Village in Essex, England

Bradwell is a village and civil parish in Essex, England. The official name is just Bradwell, but it is sometimes called Bradwell juxta Coggeshall to distinguish it from other places called Bradwell. It is located on the River Blackwater, approximately 5 km east of Braintree and is 19 km north-northeast from the county town of Chelmsford. The village is in the district and parliamentary constituency of Braintree. At the 2021 census the parish had a population of 556.

==History==
The name derives from Old English meaning broad well. To this day there is a spring a few metres north of the modern manor house of Bradwell Hall near to Holy Trinity Church. In the Middle Ages, this spring fed an overshot mill. Remains of the last mill on the site can still be seen in the overgrown surroundings of the millpool.

Bradwell is a dispersed village. There is no good evidence that the village was ever nucleated around the church. The modern village, on the A120 between Braintree and Coggeshall, is the former hamlet of Blackwater (also once known as Blackwater Green) by which name it was known into the twentieth century.

There is evidence for settlement in Bradwell as far back as the late Mesolithic period; some tools such as knapping stones and arrowheads have been uncovered. There are crop marks and some funerary remains attesting to Bronze Age settlers; excavations in the 1970s uncovered a large Iron Age ditch. One other probably Iron Age site remains unexcavated. Bradwell's prehistory is mostly unexplored.

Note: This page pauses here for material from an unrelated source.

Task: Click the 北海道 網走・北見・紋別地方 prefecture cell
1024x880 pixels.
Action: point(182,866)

Of Roman settlement there is scant evidence. Scattered building remains in one field to the east of the church suggest a farmstead, and Roman coins and pottery have occurred sporadically. The Romans did, however, build the road now known as the A120, running from Colchester to St Albans. In the 1850s the rebuilding of the bridge over the River Blackwater found Roman remains, including a horseshoe. The whereabouts of these remains is uncertain.

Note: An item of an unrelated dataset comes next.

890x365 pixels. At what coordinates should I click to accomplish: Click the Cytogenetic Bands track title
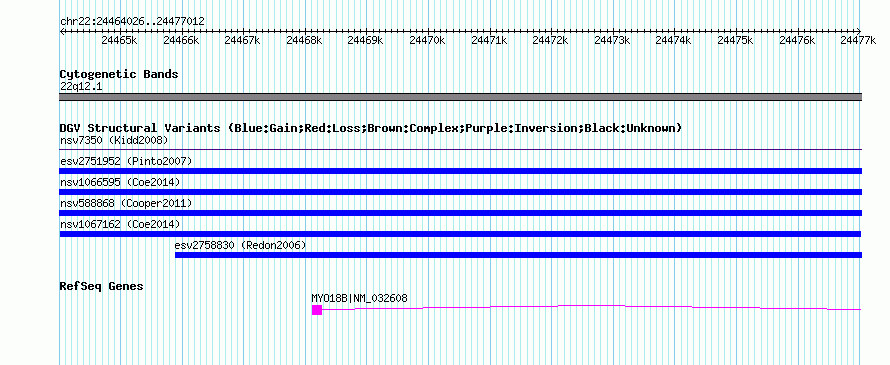click(119, 74)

Before about 1140, the signs of Bradwell either in the historic or the archaeological record are small. There is one piece of evidence: a late Saxon document lists the estate of Glazenwood in Bradwell. The estate, perhaps little changed, remains. Bradwell, however, does not occur in the Domesday Book of 1086, although there is evidence to suggest that its entry is linked with that of nearby Kelvedon.